--- Description of the task ---
Repeat verbatim the lines of the data below, beginning with the line containing "Screen dimensions: 382x485" and continuing to the end.

--- Exercise inputs ---
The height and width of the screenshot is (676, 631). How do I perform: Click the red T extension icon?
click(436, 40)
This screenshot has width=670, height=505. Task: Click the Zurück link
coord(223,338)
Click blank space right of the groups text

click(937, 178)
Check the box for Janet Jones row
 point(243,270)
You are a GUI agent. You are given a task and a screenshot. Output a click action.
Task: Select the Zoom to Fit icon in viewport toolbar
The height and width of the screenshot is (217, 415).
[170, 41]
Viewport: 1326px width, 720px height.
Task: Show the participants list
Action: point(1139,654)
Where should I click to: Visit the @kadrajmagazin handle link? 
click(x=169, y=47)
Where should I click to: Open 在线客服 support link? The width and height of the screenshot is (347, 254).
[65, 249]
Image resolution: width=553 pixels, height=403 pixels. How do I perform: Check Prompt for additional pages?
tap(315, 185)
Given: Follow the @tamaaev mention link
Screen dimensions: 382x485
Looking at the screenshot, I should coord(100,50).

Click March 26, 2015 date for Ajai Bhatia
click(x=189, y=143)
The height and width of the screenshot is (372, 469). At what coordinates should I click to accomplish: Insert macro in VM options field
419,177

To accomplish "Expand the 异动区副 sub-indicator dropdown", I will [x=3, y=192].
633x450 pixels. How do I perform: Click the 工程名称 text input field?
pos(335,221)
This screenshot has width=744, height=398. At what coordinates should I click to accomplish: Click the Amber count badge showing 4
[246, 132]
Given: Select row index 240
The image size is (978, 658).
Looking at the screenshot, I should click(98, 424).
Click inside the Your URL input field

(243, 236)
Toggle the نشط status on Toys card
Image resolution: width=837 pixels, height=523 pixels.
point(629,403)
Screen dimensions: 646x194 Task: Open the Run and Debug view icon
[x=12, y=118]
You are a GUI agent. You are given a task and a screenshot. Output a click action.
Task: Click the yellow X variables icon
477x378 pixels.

--- Output of the task ---
Screen dimensions: 382x485
Looking at the screenshot, I should coord(100,50).

Click March 26, 2015 date for Ajai Bhatia
click(x=189, y=143)
The height and width of the screenshot is (372, 469). At what coordinates should I click to accomplish: Insert macro in VM options field
419,177

To accomplish "Expand the 异动区副 sub-indicator dropdown", I will [x=3, y=192].
633x450 pixels. How do I perform: Click the 工程名称 text input field?
pos(335,221)
This screenshot has width=744, height=398. At what coordinates should I click to accomplish: Click the Amber count badge showing 4
[246, 132]
Given: Select row index 240
The image size is (978, 658).
Looking at the screenshot, I should click(98, 424).
Click inside the Your URL input field

(243, 236)
Toggle the نشط status on Toys card
Image resolution: width=837 pixels, height=523 pixels.
point(629,403)
Screen dimensions: 646x194 Task: Open the Run and Debug view icon
[x=12, y=118]
You are a GUI agent. You are given a task and a screenshot. Output a click action.
Task: Click the yellow X variables icon
477x378 pixels.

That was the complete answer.